§ **Input for this task**:

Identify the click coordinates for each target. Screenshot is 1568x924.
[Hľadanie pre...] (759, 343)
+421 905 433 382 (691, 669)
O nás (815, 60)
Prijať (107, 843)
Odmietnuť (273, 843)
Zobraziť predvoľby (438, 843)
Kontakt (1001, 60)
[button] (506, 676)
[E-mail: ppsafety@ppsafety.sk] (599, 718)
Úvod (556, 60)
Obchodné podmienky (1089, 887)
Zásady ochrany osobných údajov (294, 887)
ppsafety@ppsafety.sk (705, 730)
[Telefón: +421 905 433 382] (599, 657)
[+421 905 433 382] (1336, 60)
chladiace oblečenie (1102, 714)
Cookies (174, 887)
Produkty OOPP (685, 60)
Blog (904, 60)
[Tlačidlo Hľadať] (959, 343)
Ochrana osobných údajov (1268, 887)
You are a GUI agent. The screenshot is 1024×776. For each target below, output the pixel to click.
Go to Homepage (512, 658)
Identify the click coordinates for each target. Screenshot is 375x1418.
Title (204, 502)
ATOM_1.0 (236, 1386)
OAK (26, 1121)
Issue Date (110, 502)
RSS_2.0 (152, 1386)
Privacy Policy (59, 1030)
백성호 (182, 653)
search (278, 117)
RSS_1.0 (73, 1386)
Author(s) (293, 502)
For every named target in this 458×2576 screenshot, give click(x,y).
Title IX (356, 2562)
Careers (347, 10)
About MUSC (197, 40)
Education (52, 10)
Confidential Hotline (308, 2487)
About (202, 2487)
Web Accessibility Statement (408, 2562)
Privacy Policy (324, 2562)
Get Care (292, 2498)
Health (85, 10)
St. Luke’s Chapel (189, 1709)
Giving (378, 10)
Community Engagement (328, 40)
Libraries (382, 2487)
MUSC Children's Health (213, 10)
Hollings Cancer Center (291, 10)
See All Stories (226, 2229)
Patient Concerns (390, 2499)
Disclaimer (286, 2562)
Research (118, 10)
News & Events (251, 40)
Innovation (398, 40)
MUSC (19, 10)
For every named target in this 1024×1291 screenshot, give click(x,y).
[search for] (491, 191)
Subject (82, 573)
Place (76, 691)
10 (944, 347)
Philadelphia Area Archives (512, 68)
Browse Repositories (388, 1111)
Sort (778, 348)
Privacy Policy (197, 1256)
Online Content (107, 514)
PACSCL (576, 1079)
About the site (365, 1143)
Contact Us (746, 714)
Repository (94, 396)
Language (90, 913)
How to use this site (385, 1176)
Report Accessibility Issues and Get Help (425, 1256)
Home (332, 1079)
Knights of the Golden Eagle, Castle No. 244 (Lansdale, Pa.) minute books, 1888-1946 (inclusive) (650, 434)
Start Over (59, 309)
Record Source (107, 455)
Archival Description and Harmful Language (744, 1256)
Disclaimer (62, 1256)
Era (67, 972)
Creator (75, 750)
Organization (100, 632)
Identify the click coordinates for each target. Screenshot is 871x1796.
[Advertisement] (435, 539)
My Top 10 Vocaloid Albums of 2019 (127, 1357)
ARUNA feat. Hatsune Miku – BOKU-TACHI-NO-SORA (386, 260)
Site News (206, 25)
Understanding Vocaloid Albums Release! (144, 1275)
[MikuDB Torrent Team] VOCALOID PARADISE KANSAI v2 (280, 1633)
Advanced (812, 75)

§ **Task goal**: Present every line of the items above as one numbered list, omitting any blank lines.

§ **Reply to the exercise**:
1. Identify the click coordinates for each target. Screenshot is 1568x924.
2. [Hľadanie pre...] (759, 343)
3. +421 905 433 382 (691, 669)
4. O nás (815, 60)
5. Prijať (107, 843)
6. Odmietnuť (273, 843)
7. Zobraziť predvoľby (438, 843)
8. Kontakt (1001, 60)
9. [button] (506, 676)
10. [E-mail: ppsafety@ppsafety.sk] (599, 718)
11. Úvod (556, 60)
12. Obchodné podmienky (1089, 887)
13. Zásady ochrany osobných údajov (294, 887)
14. ppsafety@ppsafety.sk (705, 730)
15. [Telefón: +421 905 433 382] (599, 657)
16. [+421 905 433 382] (1336, 60)
17. chladiace oblečenie (1102, 714)
18. Cookies (174, 887)
19. Produkty OOPP (685, 60)
20. Blog (904, 60)
21. [Tlačidlo Hľadať] (959, 343)
22. Ochrana osobných údajov (1268, 887)
23. You are a GUI agent. The screenshot is 1024×776. For each target below, output the pixel to click.
24. Go to Homepage (512, 658)
25. Identify the click coordinates for each target. Screenshot is 375x1418.
26. Title (204, 502)
27. ATOM_1.0 (236, 1386)
28. OAK (26, 1121)
29. Issue Date (110, 502)
30. RSS_2.0 (152, 1386)
31. Privacy Policy (59, 1030)
32. 백성호 (182, 653)
33. search (278, 117)
34. RSS_1.0 (73, 1386)
35. Author(s) (293, 502)
36. For every named target in this 458×2576 screenshot, give click(x,y).
37. Title IX (356, 2562)
38. Careers (347, 10)
39. About MUSC (197, 40)
40. Education (52, 10)
41. Confidential Hotline (308, 2487)
42. About (202, 2487)
43. Web Accessibility Statement (408, 2562)
44. Privacy Policy (324, 2562)
45. Get Care (292, 2498)
46. Health (85, 10)
47. St. Luke’s Chapel (189, 1709)
48. Giving (378, 10)
49. Community Engagement (328, 40)
50. Libraries (382, 2487)
51. MUSC Children's Health (213, 10)
52. Hollings Cancer Center (291, 10)
53. See All Stories (226, 2229)
54. Patient Concerns (390, 2499)
55. Disclaimer (286, 2562)
56. Research (118, 10)
57. News & Events (251, 40)
58. Innovation (398, 40)
59. MUSC (19, 10)
60. For every named target in this 1024×1291 screenshot, give click(x,y).
61. [search for] (491, 191)
62. Subject (82, 573)
63. Place (76, 691)
64. 10 (944, 347)
65. Philadelphia Area Archives (512, 68)
66. Browse Repositories (388, 1111)
67. Sort (778, 348)
68. Privacy Policy (197, 1256)
69. Online Content (107, 514)
70. PACSCL (576, 1079)
71. About the site (365, 1143)
72. Contact Us (746, 714)
73. Repository (94, 396)
74. Language (90, 913)
75. How to use this site (385, 1176)
76. Report Accessibility Issues and Get Help (425, 1256)
77. Home (332, 1079)
78. Knights of the Golden Eagle, Castle No. 244 (Lansdale, Pa.) minute books, 1888-1946 (inclusive) (650, 434)
79. Start Over (59, 309)
80. Record Source (107, 455)
81. Archival Description and Harmful Language (744, 1256)
82. Disclaimer (62, 1256)
83. Era (67, 972)
84. Creator (75, 750)
85. Organization (100, 632)
86. Identify the click coordinates for each target. Screenshot is 871x1796.
87. [Advertisement] (435, 539)
88. My Top 10 Vocaloid Albums of 2019 (127, 1357)
89. ARUNA feat. Hatsune Miku – BOKU-TACHI-NO-SORA (386, 260)
90. Site News (206, 25)
91. Understanding Vocaloid Albums Release! (144, 1275)
92. [MikuDB Torrent Team] VOCALOID PARADISE KANSAI v2 (280, 1633)
93. Advanced (812, 75)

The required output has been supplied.